With access to a trained model, an attacker can use a reconstruction attack to approximate its training data, including examples that impinge on privacy, such as medical images. A method called InstaHide recently won acclaim for promising to make such examples unrecognizable to human eyes while retaining their utility for training. Researchers cracked it in short order.
What’s new: InstaHide aims to scramble images in a way that can’t be reversed. Nicholas Carlini and researchers at Berkeley, Columbia, Google, Princeton, Stanford, University of Virginia, and University of Wisconsin defeated InstaHide to recover images that look a lot like the originals.
Key insight: InstaHide can be viewed as a linear equation that scrambles images by summing them (typically two sensitive and four public images chosen at random) using random weights, then randomly flipping the sign of each pixel value. But summing is reversible, and changing signs doesn’t effectively obscure values. Consequently, a linear equation can be devised to reverse this process.
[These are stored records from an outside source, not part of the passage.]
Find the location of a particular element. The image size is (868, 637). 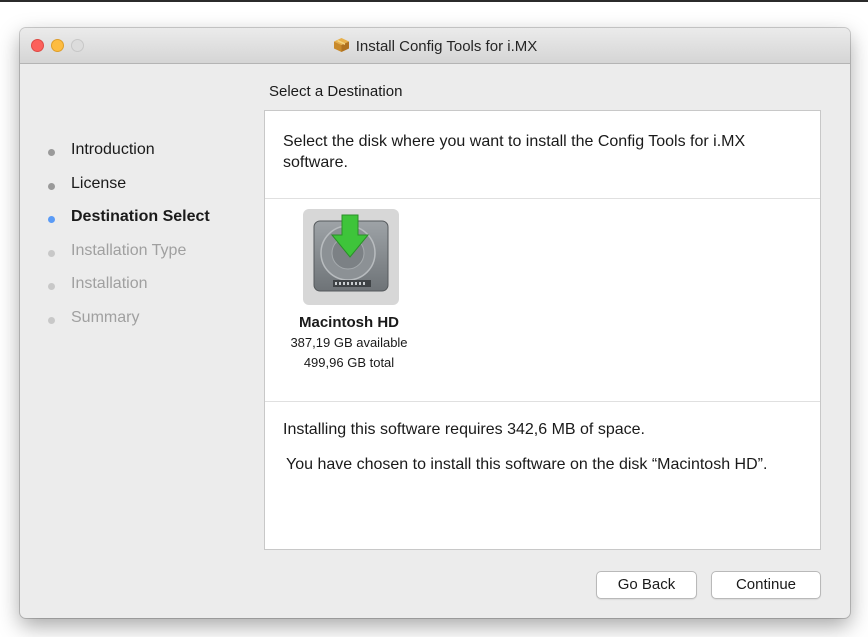

title-bar: Install Config Tools for i.MX is located at coordinates (435, 46).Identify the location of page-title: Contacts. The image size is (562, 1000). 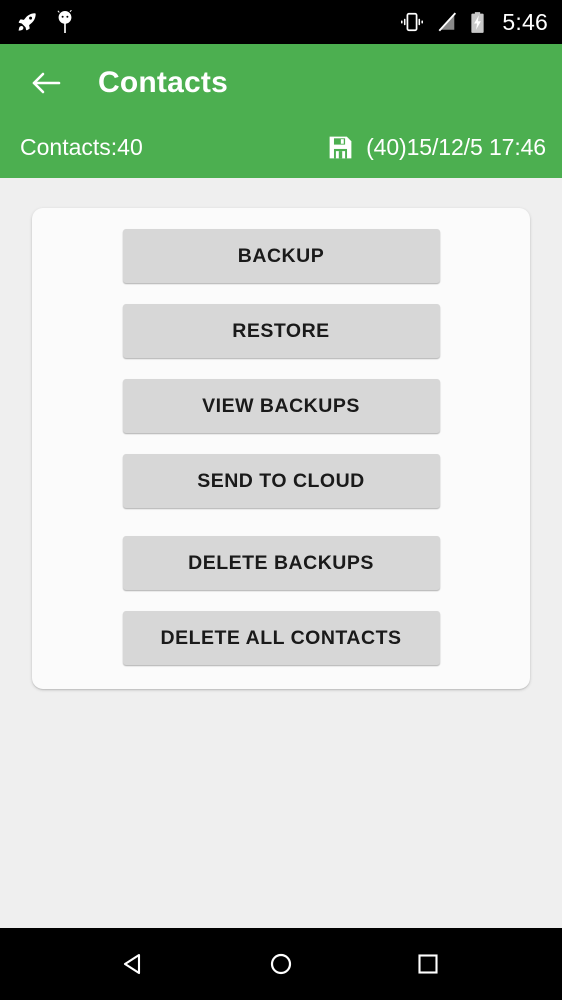
(163, 82).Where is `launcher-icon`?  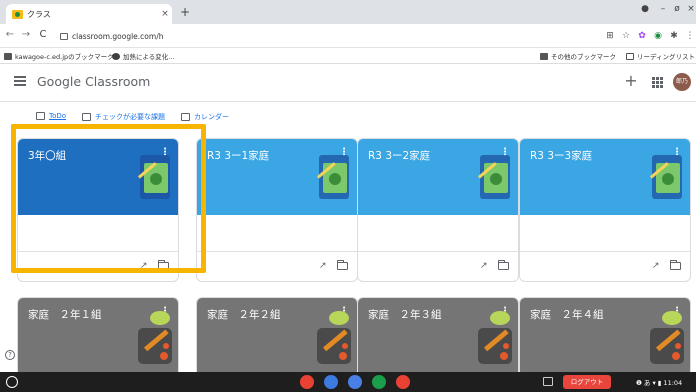
launcher-icon is located at coordinates (12, 382).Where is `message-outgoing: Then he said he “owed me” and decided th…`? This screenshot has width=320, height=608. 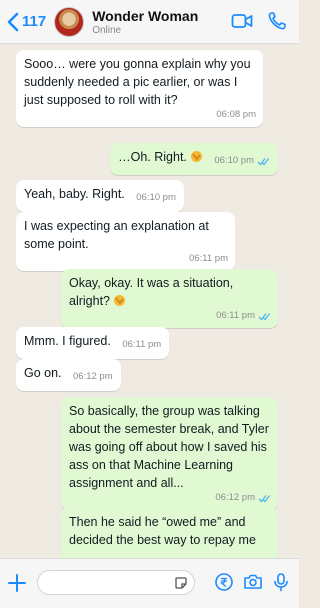 message-outgoing: Then he said he “owed me” and decided th… is located at coordinates (170, 533).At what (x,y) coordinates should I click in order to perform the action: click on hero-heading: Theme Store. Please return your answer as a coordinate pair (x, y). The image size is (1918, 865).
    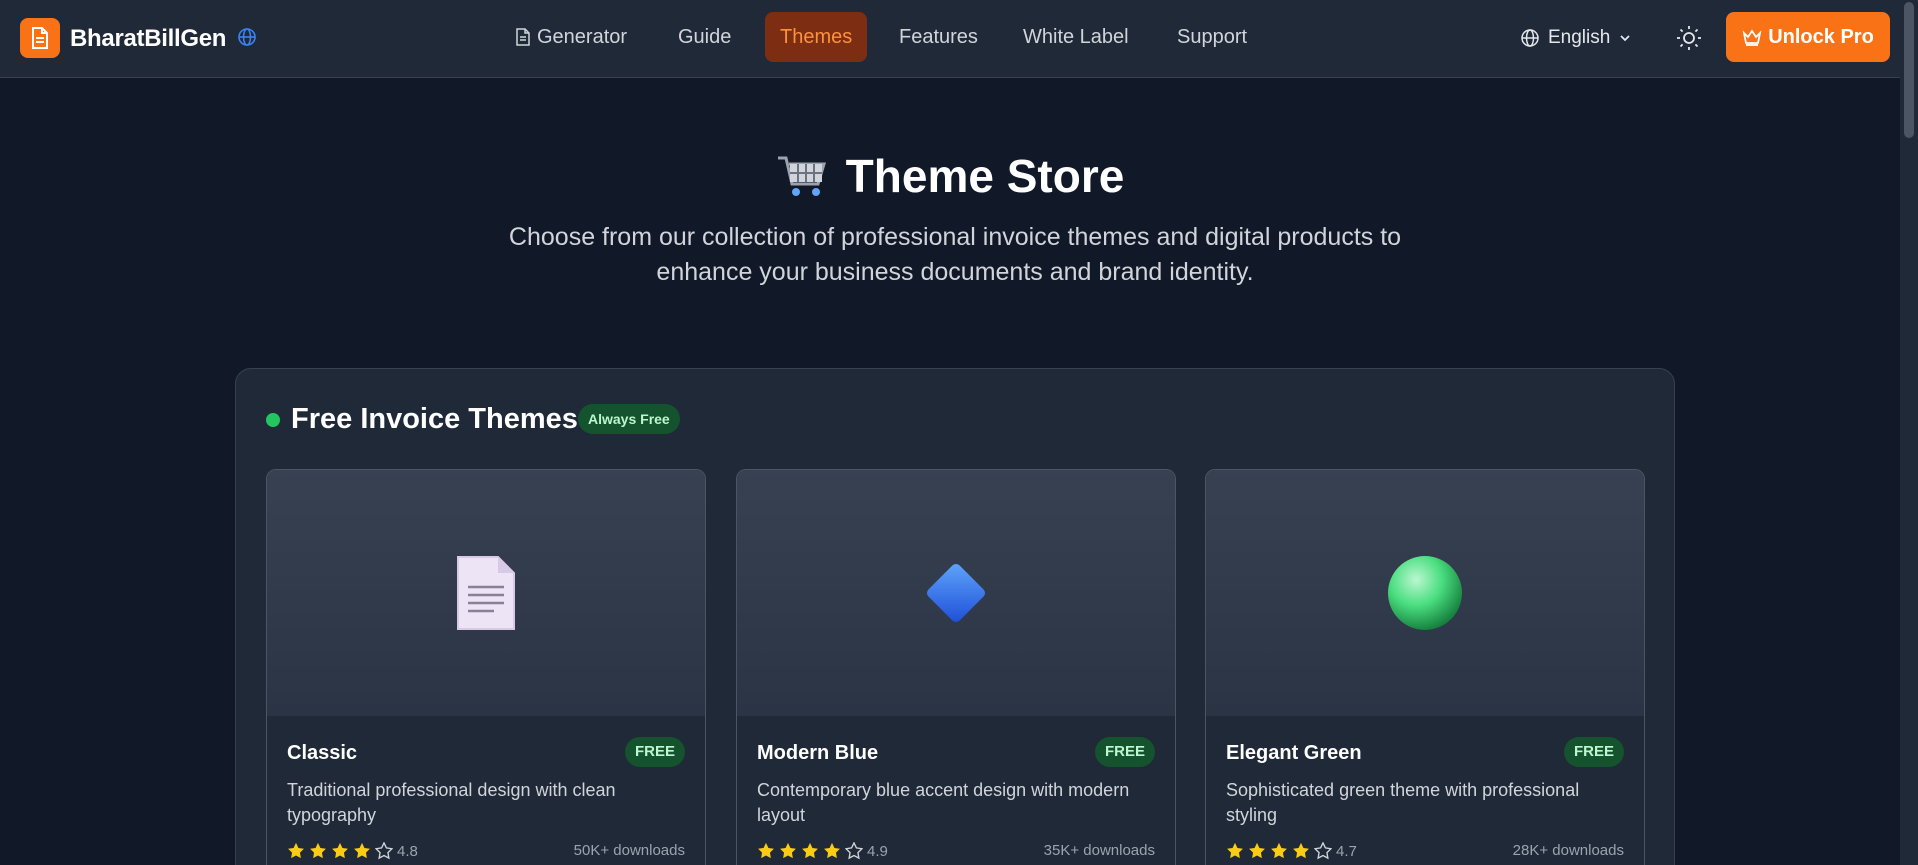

How it works: The authors applied InstaHide to produce targets. CIFAR-10, CIFAR-100, and STL-10 stood in for sensitive datasets. ImageNet served as their non-sensitive dataset. Then they undid the effects of the InstaHide algorithm in reverse order.
- The attack first takes the absolute value of a scrambled image to make all pixel values positive. This sets up the data for the model used in the next step.
- The authors trained a Wide ResNet-28 to determine whether any two scrambled images come from the same original.
- They constructed a graph in which every vertex represented an image, and the images at either end of an edge had at least one common parent.
- Knowing which scrambled images shared a parent image, the authors formulated a linear equation to reconstruct the parents. (In this work, common parents were highly unlikely to be non-sensitive due to ImageNet’s large number of examples. The equation accounts for such images as though they were noise.)
Results: The authors tested their approach using the CIFAR-10 and CIFAR-100 test sets as proxies for sensitive data. Subjectively, the reconstructed images closely resembled the originals. They also tried it on the InstaHide Challenge, a collection of 5,000 scrambled versions of 100 images published by the InstaHide team. They found an approximate solution in under an hour, and InstaHide’s inventors agreed that they had met the challenge.
Why it matters: Once personally identifiable information is leaked, it’s impossible to unleak. Machine learning must protect privacy with the utmost rigor.
We’re thinking: The authors show that their method can work well if the scrambled training images are available. It remains to be seen whether it works given access only to a trained model.